Random Video Recording Gaps - Why?

A member commented, "I have seen in more than one project where only IP cameras are used and that too recording 24*7 at around 20fps and 2MP or 3MP resolution - lot of recording gaps occurring. These are random, and vary from camera to camera , no particular pattern is observed. These gaps range from few seconds to few minutes (say 2 minutes or 3)."

He then asked what might cause this.

The most things that I have seen include (1) camera disconnects - the camera might reboot, network connection could go down, PoE switch could be overpowered or (2) server issue - the recording server could be overloaded, e.g.

What have you seen? Please share.


With ONSSI, classic at least, and possibly some versions of Milestone, the server does database administration once one day at a scheduled time. During this time no recording occurs.

On my system (small), this can last a couple of minutes before everything is back to normal. Worse, if you exceed the per camera storage limit during the day, it will force the camera off line for 1-2 minutes or so while it frees up space in the active DB. If this is happening everyday on several cameras, you will find all sorts of 2-3 minute gaps all over the place on different cameras.

Yes, that's the one. I think the forced intraday cleanup when you go over a single camera limit thing is just a NetDVR thing, I hope at least.

It can make Swiss cheese out of your database. Guessing SeeTec engine doesn't have it, but don't know.
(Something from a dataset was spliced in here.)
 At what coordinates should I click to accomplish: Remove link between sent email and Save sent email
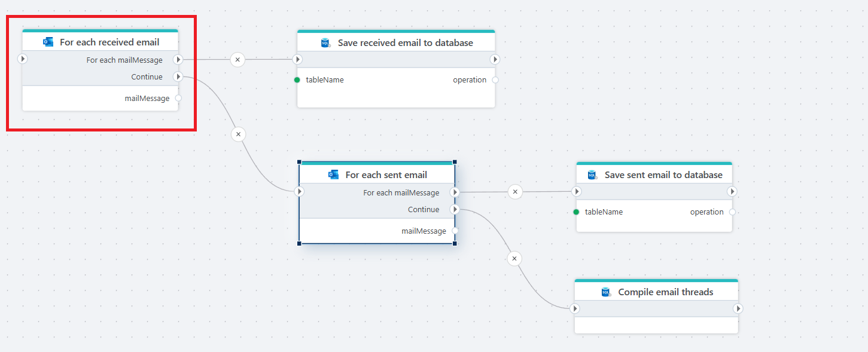[515, 192]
'Milestone - it can make Swiss cheese out of your database"....

Related: Milestone VMS Live / Archive Databases

The key to make this work well is to get the Archiving properly scheduled to match the input bitrate and to get the old data expired and deleted on a schedule. It is truly and 'AND' function.

If either one is not properly defined in the system...it will suffer.

The VMS was not mentioned in the query. Which one was it based on or was it a question about several VMSs?

All the VMSs I have tested in my lab have some sort of housekeeping chore where out goes out and looks to see how much data it has and initiates some sort of cleanup operation to make way for the new data.

John's hit list is a good one. In addition....here are a couple things I watch.

If you use perfmon....you can watch the NIC received data discarded counter....zero is the best answer here. This means the system had data that was not retrieveed from the NIC buffers by the system.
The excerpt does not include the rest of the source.